WHAT YOU SHOULD DO: Copy all of the rows below without changing a single character.

Rows for locating displayed items

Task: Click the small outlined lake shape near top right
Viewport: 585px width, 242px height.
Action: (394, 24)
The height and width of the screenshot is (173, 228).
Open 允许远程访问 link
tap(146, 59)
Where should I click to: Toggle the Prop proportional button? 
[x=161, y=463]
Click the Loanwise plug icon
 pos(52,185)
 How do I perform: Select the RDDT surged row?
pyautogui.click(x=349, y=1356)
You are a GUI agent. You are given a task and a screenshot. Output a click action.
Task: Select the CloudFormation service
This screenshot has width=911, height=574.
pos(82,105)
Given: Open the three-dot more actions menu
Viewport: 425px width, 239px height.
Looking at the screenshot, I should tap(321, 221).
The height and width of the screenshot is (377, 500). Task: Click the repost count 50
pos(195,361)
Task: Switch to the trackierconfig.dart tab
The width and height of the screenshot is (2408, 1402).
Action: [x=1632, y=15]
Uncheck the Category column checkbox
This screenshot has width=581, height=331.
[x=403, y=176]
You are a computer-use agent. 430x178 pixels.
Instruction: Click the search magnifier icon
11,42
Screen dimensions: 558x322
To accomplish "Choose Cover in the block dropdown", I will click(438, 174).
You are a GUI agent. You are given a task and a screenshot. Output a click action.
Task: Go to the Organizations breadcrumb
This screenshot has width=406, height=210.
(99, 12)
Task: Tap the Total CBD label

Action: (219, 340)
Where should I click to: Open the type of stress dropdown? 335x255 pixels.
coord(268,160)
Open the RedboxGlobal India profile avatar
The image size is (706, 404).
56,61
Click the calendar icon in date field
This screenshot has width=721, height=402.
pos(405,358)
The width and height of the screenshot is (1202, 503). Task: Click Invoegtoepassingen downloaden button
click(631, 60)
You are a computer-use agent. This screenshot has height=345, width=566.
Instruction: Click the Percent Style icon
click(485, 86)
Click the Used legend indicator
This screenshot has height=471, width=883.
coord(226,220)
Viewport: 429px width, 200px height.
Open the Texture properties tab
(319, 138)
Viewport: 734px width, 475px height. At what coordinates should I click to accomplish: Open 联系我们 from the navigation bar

FINAL ANSWER:
Task: Click the small outlined lake shape near top right
Viewport: 585px width, 242px height.
Action: (394, 24)
The height and width of the screenshot is (173, 228).
Open 允许远程访问 link
tap(146, 59)
Where should I click to: Toggle the Prop proportional button? 
[x=161, y=463]
Click the Loanwise plug icon
 pos(52,185)
 How do I perform: Select the RDDT surged row?
pyautogui.click(x=349, y=1356)
You are a GUI agent. You are given a task and a screenshot. Output a click action.
Task: Select the CloudFormation service
This screenshot has width=911, height=574.
pos(82,105)
Given: Open the three-dot more actions menu
Viewport: 425px width, 239px height.
Looking at the screenshot, I should tap(321, 221).
The height and width of the screenshot is (377, 500). Task: Click the repost count 50
pos(195,361)
Task: Switch to the trackierconfig.dart tab
The width and height of the screenshot is (2408, 1402).
Action: [x=1632, y=15]
Uncheck the Category column checkbox
This screenshot has width=581, height=331.
[x=403, y=176]
You are a computer-use agent. 430x178 pixels.
Instruction: Click the search magnifier icon
11,42
Screen dimensions: 558x322
To accomplish "Choose Cover in the block dropdown", I will click(438, 174).
You are a GUI agent. You are given a task and a screenshot. Output a click action.
Task: Go to the Organizations breadcrumb
This screenshot has width=406, height=210.
(99, 12)
Task: Tap the Total CBD label

Action: (219, 340)
Where should I click to: Open the type of stress dropdown? 335x255 pixels.
coord(268,160)
Open the RedboxGlobal India profile avatar
The image size is (706, 404).
56,61
Click the calendar icon in date field
This screenshot has width=721, height=402.
pos(405,358)
The width and height of the screenshot is (1202, 503). Task: Click Invoegtoepassingen downloaden button
click(631, 60)
You are a computer-use agent. This screenshot has height=345, width=566.
Instruction: Click the Percent Style icon
click(485, 86)
Click the Used legend indicator
This screenshot has height=471, width=883.
coord(226,220)
Viewport: 429px width, 200px height.
Open the Texture properties tab
(319, 138)
Viewport: 734px width, 475px height. At what coordinates should I click to accomplish: Open 联系我们 from the navigation bar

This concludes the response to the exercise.